▶ _Stated task_: Give the entries below as a Markdown table with two columns, Row and Line. Number each line in order and leave out blank lines.

=-=-=

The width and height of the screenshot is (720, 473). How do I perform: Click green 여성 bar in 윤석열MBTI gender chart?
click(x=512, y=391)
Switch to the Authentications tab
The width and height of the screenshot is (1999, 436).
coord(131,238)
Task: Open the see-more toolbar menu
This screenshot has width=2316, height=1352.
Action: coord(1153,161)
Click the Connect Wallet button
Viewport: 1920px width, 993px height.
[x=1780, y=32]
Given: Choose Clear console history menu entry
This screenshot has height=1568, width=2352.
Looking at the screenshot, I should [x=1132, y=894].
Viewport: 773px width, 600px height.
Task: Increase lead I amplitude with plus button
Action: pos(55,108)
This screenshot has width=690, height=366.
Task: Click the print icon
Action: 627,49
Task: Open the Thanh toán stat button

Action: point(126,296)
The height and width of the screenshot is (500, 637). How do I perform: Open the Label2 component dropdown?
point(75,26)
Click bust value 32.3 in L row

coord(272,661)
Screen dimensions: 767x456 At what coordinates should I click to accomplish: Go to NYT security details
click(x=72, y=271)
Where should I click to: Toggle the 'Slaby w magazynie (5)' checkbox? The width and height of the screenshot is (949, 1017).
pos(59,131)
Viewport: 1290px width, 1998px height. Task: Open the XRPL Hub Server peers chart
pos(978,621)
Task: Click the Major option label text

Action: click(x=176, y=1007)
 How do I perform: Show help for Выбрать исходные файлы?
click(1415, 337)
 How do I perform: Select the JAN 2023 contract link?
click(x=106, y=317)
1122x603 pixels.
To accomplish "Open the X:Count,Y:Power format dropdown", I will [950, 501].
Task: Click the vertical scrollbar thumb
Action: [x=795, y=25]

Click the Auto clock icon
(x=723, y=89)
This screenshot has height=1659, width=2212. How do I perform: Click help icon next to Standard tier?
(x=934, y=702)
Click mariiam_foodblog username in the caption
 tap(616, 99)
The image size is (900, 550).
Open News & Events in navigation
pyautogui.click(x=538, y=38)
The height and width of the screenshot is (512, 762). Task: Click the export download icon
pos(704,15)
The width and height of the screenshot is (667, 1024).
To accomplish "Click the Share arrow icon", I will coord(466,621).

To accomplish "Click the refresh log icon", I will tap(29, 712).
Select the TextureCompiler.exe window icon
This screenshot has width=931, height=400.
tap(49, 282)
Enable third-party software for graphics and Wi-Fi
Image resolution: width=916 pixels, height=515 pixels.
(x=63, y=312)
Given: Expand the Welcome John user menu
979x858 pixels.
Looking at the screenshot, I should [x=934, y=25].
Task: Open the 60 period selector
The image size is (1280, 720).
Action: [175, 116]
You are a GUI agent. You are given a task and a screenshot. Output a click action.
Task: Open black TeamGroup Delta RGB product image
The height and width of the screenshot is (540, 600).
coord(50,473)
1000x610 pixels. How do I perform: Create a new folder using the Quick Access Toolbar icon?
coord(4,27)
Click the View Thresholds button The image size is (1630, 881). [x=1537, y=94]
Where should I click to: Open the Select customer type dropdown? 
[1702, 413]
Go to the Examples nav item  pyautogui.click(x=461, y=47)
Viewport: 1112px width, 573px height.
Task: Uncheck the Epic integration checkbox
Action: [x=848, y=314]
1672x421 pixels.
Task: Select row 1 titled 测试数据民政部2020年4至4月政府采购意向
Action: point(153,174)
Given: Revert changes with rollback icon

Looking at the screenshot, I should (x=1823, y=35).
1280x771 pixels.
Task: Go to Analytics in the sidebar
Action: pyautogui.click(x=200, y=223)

=-=-=

▶ _Solution for this problem_:
| Row | Line |
|---|---|
| 1 | The width and height of the screenshot is (720, 473). How do I perform: Click green 여성 bar in 윤석열MBTI gender chart? |
| 2 | click(x=512, y=391) |
| 3 | Switch to the Authentications tab |
| 4 | The width and height of the screenshot is (1999, 436). |
| 5 | coord(131,238) |
| 6 | Task: Open the see-more toolbar menu |
| 7 | This screenshot has width=2316, height=1352. |
| 8 | Action: coord(1153,161) |
| 9 | Click the Connect Wallet button |
| 10 | Viewport: 1920px width, 993px height. |
| 11 | [x=1780, y=32] |
| 12 | Given: Choose Clear console history menu entry |
| 13 | This screenshot has height=1568, width=2352. |
| 14 | Looking at the screenshot, I should [x=1132, y=894]. |
| 15 | Viewport: 773px width, 600px height. |
| 16 | Task: Increase lead I amplitude with plus button |
| 17 | Action: pos(55,108) |
| 18 | This screenshot has width=690, height=366. |
| 19 | Task: Click the print icon |
| 20 | Action: 627,49 |
| 21 | Task: Open the Thanh toán stat button |
| 22 | Action: point(126,296) |
| 23 | The height and width of the screenshot is (500, 637). How do I perform: Open the Label2 component dropdown? |
| 24 | point(75,26) |
| 25 | Click bust value 32.3 in L row |
| 26 | coord(272,661) |
| 27 | Screen dimensions: 767x456 At what coordinates should I click to accomplish: Go to NYT security details |
| 28 | click(x=72, y=271) |
| 29 | Where should I click to: Toggle the 'Slaby w magazynie (5)' checkbox? The width and height of the screenshot is (949, 1017). |
| 30 | pos(59,131) |
| 31 | Viewport: 1290px width, 1998px height. Task: Open the XRPL Hub Server peers chart |
| 32 | pos(978,621) |
| 33 | Task: Click the Major option label text |
| 34 | Action: click(x=176, y=1007) |
| 35 |  How do I perform: Show help for Выбрать исходные файлы? |
| 36 | click(1415, 337) |
| 37 |  How do I perform: Select the JAN 2023 contract link? |
| 38 | click(x=106, y=317) |
| 39 | 1122x603 pixels. |
| 40 | To accomplish "Open the X:Count,Y:Power format dropdown", I will [950, 501]. |
| 41 | Task: Click the vertical scrollbar thumb |
| 42 | Action: [x=795, y=25] |
| 43 | Click the Auto clock icon |
| 44 | (x=723, y=89) |
| 45 | This screenshot has height=1659, width=2212. How do I perform: Click help icon next to Standard tier? |
| 46 | (x=934, y=702) |
| 47 | Click mariiam_foodblog username in the caption |
| 48 |  tap(616, 99) |
| 49 | The image size is (900, 550). |
| 50 | Open News & Events in navigation |
| 51 | pyautogui.click(x=538, y=38) |
| 52 | The height and width of the screenshot is (512, 762). Task: Click the export download icon |
| 53 | pos(704,15) |
| 54 | The width and height of the screenshot is (667, 1024). |
| 55 | To accomplish "Click the Share arrow icon", I will coord(466,621). |
| 56 | To accomplish "Click the refresh log icon", I will tap(29, 712). |
| 57 | Select the TextureCompiler.exe window icon |
| 58 | This screenshot has width=931, height=400. |
| 59 | tap(49, 282) |
| 60 | Enable third-party software for graphics and Wi-Fi |
| 61 | Image resolution: width=916 pixels, height=515 pixels. |
| 62 | (x=63, y=312) |
| 63 | Given: Expand the Welcome John user menu |
| 64 | 979x858 pixels. |
| 65 | Looking at the screenshot, I should [x=934, y=25]. |
| 66 | Task: Open the 60 period selector |
| 67 | The image size is (1280, 720). |
| 68 | Action: [175, 116] |
| 69 | You are a GUI agent. You are given a task and a screenshot. Output a click action. |
| 70 | Task: Open black TeamGroup Delta RGB product image |
| 71 | The height and width of the screenshot is (540, 600). |
| 72 | coord(50,473) |
| 73 | 1000x610 pixels. How do I perform: Create a new folder using the Quick Access Toolbar icon? |
| 74 | coord(4,27) |
| 75 | Click the View Thresholds button The image size is (1630, 881). [x=1537, y=94] |
| 76 | Where should I click to: Open the Select customer type dropdown?  |
| 77 | [1702, 413] |
| 78 | Go to the Examples nav item  pyautogui.click(x=461, y=47) |
| 79 | Viewport: 1112px width, 573px height. |
| 80 | Task: Uncheck the Epic integration checkbox |
| 81 | Action: [x=848, y=314] |
| 82 | 1672x421 pixels. |
| 83 | Task: Select row 1 titled 测试数据民政部2020年4至4月政府采购意向 |
| 84 | Action: point(153,174) |
| 85 | Given: Revert changes with rollback icon |
| 86 | Looking at the screenshot, I should (x=1823, y=35). |
| 87 | 1280x771 pixels. |
| 88 | Task: Go to Analytics in the sidebar |
| 89 | Action: pyautogui.click(x=200, y=223) |